It's been some time since I posted and I felt an experience from yesterday was worth discussing. I recently participated in a questionnaire for people with ITP. As most of you know, I am loud 📣 and proud about having a voice with ITP. I want people to feel heard, I want people to know they aren't alone, I want to connect and just learn as much as possible. I'm fairly comfortable talking about the topic almost anywhere. Heck, I do a variety of support groups, I make reels on Instagram, I recently created a Facebook group; I can certainly talk about ITP! 💜
However, yesterday... during my 90 minute questionnaire, we covered many things. How were you diagnosed? What happened? How did you feel? What treatment have you tried? Some questions were very specific that I really had to think about them and in addition to that thinking... I began FEELING! ❌ Those close to me know, I'm not so great with feeling. I often feel for other people deeply but when it comes to myself, that is a big no thank you! Inside, my mind was saying 🙅🏻♀️ ABORT MISSION!!! But I continued to relive my experience. I continued to describe what my body went through. I continued to express my worry and stress. I continued to share the emotional and mental struggle 🤯 I thought I was doing really well... then they asked the final 3 questions and this one... this one got me; "have you ever worried or stressed over losing your job due to having ITP".. suddenly my eyes swelled up and I choked on my words and barely squeezed out, "Yes, very much so." 😭
Fortunately, it was the last set of questions and I was able to get it together to thank her for her time and interest in the ITP Community. I hung up the phone and started bawling 🙈 Was it all the questions that got to me? Was it that specific question? Why was I upset? I have a decent handle on my ITP and I'm trying to live to the best of my ability, why the tears? [[Side note: I would like to add, I'm very fortunate to have an understanding and compassionate boss. Through my diagnosis and treatment, I've had great support. However, I am a one person income so the thought of losing my job and the severe impact it would have on me while I battled ITP is terrifying. Not all employers care, I'm forever thankful that mine does.]]

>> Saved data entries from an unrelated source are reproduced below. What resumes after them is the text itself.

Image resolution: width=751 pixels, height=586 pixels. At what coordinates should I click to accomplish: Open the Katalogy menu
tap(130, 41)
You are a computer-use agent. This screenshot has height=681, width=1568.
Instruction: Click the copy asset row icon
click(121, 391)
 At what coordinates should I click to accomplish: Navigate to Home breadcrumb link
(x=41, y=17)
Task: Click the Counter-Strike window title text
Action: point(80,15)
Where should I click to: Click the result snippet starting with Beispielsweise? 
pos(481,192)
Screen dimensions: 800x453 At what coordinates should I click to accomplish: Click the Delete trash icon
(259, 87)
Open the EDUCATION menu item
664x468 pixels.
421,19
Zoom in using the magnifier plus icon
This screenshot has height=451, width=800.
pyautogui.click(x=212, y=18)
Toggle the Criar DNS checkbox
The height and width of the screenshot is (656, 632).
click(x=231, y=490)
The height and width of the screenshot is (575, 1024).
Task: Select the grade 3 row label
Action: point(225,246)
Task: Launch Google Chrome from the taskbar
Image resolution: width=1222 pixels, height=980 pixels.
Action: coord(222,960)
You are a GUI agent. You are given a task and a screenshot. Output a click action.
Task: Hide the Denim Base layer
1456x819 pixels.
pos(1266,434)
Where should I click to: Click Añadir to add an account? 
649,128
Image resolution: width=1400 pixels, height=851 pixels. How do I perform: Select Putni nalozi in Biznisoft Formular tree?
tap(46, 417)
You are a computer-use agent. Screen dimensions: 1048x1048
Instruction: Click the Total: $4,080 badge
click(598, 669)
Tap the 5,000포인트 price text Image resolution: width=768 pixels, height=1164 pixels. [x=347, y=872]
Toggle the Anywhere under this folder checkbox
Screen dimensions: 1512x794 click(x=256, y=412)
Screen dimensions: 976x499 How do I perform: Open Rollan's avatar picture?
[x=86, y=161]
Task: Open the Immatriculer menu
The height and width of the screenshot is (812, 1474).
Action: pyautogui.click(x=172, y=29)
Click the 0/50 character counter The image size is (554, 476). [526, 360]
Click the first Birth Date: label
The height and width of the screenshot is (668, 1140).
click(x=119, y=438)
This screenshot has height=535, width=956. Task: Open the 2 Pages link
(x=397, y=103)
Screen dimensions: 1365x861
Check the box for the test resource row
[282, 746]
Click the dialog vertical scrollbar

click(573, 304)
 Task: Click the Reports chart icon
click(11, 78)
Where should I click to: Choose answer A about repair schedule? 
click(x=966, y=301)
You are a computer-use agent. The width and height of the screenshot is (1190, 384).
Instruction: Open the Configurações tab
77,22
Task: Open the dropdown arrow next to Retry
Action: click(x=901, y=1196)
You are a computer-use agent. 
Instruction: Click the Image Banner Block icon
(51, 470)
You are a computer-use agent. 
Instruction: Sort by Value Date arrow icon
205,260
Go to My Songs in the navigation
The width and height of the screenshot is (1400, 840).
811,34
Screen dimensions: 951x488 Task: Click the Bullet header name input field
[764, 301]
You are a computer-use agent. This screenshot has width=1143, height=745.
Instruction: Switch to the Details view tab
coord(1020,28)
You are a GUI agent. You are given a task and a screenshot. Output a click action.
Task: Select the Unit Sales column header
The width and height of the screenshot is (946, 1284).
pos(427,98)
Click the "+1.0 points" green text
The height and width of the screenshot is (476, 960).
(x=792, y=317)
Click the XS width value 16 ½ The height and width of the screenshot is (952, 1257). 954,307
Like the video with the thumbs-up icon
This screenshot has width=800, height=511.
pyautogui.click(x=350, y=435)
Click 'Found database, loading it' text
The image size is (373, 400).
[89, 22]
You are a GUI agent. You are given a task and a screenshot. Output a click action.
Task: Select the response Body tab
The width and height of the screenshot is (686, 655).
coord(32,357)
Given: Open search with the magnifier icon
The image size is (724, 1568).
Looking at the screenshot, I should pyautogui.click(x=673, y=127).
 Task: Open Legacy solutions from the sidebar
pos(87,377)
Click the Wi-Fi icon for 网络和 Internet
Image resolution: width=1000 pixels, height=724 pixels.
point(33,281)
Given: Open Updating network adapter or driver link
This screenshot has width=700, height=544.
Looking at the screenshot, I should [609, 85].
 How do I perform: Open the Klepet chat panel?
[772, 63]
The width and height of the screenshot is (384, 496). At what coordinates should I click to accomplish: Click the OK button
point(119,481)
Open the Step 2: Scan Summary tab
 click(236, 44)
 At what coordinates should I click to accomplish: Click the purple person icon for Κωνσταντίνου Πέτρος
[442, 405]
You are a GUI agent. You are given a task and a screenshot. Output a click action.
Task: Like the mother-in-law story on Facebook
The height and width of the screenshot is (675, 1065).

Now back to these feelings... why the tears? 🤷🏻♀️ Perhaps because ITP is scary? Being diagnosed rocked my entire world, in more ways than one. I thought I had worked through that though. I use my voice, I go to therapy, I surround myself with likeminded individuals, I try to release what I can't control... It really bothered me that I was so bothered LOL Then I saw this phrase and realized...It's OK to still cry over things you thought you moved past.

I still get anxiety before any blood test. I worry when I notice sudden bruising. I feel sad when I remember the dark place I was in after diagnosis. I cry tears for many reasons... and that's OK. I may never get to a point in my journey where this gets better, I may feel deeply for the rest of my life... BUT that is OK too!
If nothing else, it reminded me that feelings are important. They say you have to feel it to heal it but I'm not sure that's always true. Sometimes you just have to feel it... whether healing happens or not, recognizing your feelings is important. The good, the bad, the ugly. They are all OK! Life is full of speed humps, they may slow us down from time to time but they also help create awareness.
Keep up the good fight my ITP Warriors... you are stronger than you realize!